=== Data in this exercise ===
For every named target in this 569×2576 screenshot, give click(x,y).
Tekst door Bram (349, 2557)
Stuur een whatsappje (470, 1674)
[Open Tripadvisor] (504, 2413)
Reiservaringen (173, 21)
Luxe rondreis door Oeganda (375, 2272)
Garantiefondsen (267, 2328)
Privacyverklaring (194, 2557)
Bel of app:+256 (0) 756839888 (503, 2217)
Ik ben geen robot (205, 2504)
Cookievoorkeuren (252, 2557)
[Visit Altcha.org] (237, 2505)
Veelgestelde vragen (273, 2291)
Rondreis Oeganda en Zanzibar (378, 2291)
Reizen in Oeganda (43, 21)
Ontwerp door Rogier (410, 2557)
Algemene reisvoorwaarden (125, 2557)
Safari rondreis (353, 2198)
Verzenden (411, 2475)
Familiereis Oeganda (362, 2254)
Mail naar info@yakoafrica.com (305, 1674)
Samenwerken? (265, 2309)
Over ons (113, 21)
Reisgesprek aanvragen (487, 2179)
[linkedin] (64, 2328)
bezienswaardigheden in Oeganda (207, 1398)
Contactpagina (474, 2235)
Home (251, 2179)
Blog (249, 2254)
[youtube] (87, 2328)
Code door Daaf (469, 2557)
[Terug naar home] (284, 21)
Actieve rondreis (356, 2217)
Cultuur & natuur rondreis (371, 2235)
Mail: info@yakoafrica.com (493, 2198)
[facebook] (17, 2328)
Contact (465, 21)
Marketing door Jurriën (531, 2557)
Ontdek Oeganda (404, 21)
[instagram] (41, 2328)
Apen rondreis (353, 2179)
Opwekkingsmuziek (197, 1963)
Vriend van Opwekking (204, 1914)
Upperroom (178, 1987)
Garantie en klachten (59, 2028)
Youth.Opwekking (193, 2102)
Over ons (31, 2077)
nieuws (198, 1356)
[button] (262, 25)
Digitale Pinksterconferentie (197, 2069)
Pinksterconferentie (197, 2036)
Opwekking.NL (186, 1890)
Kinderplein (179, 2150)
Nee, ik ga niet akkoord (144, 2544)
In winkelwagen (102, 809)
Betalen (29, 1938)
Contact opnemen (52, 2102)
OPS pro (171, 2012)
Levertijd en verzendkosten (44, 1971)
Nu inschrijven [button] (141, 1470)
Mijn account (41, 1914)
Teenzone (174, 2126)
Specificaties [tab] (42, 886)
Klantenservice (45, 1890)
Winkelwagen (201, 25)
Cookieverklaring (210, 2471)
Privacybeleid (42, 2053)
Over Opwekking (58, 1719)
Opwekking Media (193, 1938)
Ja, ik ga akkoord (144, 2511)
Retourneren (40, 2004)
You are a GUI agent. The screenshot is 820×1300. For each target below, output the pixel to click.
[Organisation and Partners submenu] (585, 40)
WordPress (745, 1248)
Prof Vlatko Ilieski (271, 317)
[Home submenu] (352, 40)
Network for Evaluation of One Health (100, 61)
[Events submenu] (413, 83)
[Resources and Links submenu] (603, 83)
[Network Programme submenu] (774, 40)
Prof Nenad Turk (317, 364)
===
=== About this exercise ===
Give the data again, exactly as it stands.

=== Output ===
For every named target in this 569×2576 screenshot, give click(x,y).
Tekst door Bram (349, 2557)
Stuur een whatsappje (470, 1674)
[Open Tripadvisor] (504, 2413)
Reiservaringen (173, 21)
Luxe rondreis door Oeganda (375, 2272)
Garantiefondsen (267, 2328)
Privacyverklaring (194, 2557)
Bel of app:+256 (0) 756839888 (503, 2217)
Ik ben geen robot (205, 2504)
Cookievoorkeuren (252, 2557)
[Visit Altcha.org] (237, 2505)
Veelgestelde vragen (273, 2291)
Rondreis Oeganda en Zanzibar (378, 2291)
Reizen in Oeganda (43, 21)
Ontwerp door Rogier (410, 2557)
Algemene reisvoorwaarden (125, 2557)
Safari rondreis (353, 2198)
Verzenden (411, 2475)
Familiereis Oeganda (362, 2254)
Mail naar info@yakoafrica.com (305, 1674)
Samenwerken? (265, 2309)
Over ons (113, 21)
Reisgesprek aanvragen (487, 2179)
[linkedin] (64, 2328)
bezienswaardigheden in Oeganda (207, 1398)
Contactpagina (474, 2235)
Home (251, 2179)
Blog (249, 2254)
[youtube] (87, 2328)
Code door Daaf (469, 2557)
[Terug naar home] (284, 21)
Actieve rondreis (356, 2217)
Cultuur & natuur rondreis (371, 2235)
Mail: info@yakoafrica.com (493, 2198)
[facebook] (17, 2328)
Contact (465, 21)
Marketing door Jurriën (531, 2557)
Ontdek Oeganda (404, 21)
[instagram] (41, 2328)
Apen rondreis (353, 2179)
Opwekkingsmuziek (197, 1963)
Vriend van Opwekking (204, 1914)
Upperroom (178, 1987)
Garantie en klachten (59, 2028)
Youth.Opwekking (193, 2102)
Over ons (31, 2077)
nieuws (198, 1356)
[button] (262, 25)
Digitale Pinksterconferentie (197, 2069)
Pinksterconferentie (197, 2036)
Opwekking.NL (186, 1890)
Kinderplein (179, 2150)
Nee, ik ga niet akkoord (144, 2544)
In winkelwagen (102, 809)
Betalen (29, 1938)
Contact opnemen (52, 2102)
OPS pro (171, 2012)
Levertijd en verzendkosten (44, 1971)
Nu inschrijven [button] (141, 1470)
Mijn account (41, 1914)
Teenzone (174, 2126)
Specificaties [tab] (42, 886)
Klantenservice (45, 1890)
Winkelwagen (201, 25)
Cookieverklaring (210, 2471)
Privacybeleid (42, 2053)
Over Opwekking (58, 1719)
Opwekking Media (193, 1938)
Ja, ik ga akkoord (144, 2511)
Retourneren (40, 2004)
You are a GUI agent. The screenshot is 820×1300. For each target below, output the pixel to click.
[Organisation and Partners submenu] (585, 40)
WordPress (745, 1248)
Prof Vlatko Ilieski (271, 317)
[Home submenu] (352, 40)
Network for Evaluation of One Health (100, 61)
[Events submenu] (413, 83)
[Resources and Links submenu] (603, 83)
[Network Programme submenu] (774, 40)
Prof Nenad Turk (317, 364)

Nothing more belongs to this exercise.